The Bolan pass is the southern counterpart of the Khyber Pass. Both ranges have been used throughout history for invasions of the Indian subcontinent. In 1748, the Afghan king Ahmad Shah Durrani invaded India by using the Bolan Pass in addition to the traditional Khyber Pass route. The Durrani capital Qandahar was located nearby the pass which gave quick access to Indian lands.

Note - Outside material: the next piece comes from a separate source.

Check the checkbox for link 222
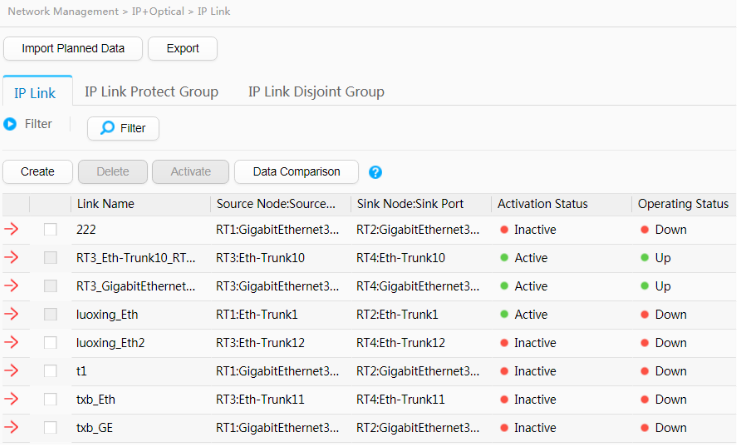This screenshot has width=738, height=446. (x=51, y=230)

In 1837, threatened by a possible Russian invasion of South Asia via the Khyber and Bolān Passes, a British envoy was sent to Kabul to gain support of the Emir, Dost Mohammed. In February 1839, during the First Anglo-Afghan War, the British Army under Sir John Keane took 12,000 men through the Bolān Pass and entered Qandahar, which the Afghan princes had abandoned; from there they would go on to attack and overthrow Ghazni.The pass they chose was not the same as that used by the modern railway line, but further west at Siri-Bolan.
A British officer of the Bengal Artillery described the Bolan Pass in 1841 in these words:
"The road through this pass leads, with few and rare exceptions, along what is the bed of a mountain-torrent, when filled by the melting of the snows or heavy rains, and is composed of loose shingly gravel, that recedes from under your feet, and is very difficult for draught: camels get on well. It is infested by the Kakurs, who live by robbery; and the hills sometimes close in upon the road, which is filled up by the bed of the stream, running through rocky chasms, upwards of a hundred feet high, from the top of which the robbers assail the travellers with stones; and were they as bold as they are cruel and perfidious, they might hold the place against all comers. Many spots were pointed out to me by the guides I had with me, as signalised by acts of violence, several European officers having lost their baggage during our occupation of the country. Should there be rain in the higher parts of the mountains, the stream at times comes down in an almost perpendicular volume, without warning, and sweeping all before it, as a friend of mine experienced, when he saw a party of men, horses, and camels, and all his property, borne down by it; when himself and some few men with him escaped by climbing up the nearly perpendicular side of the hill. About thirty-seven men were washed away upon that occasion."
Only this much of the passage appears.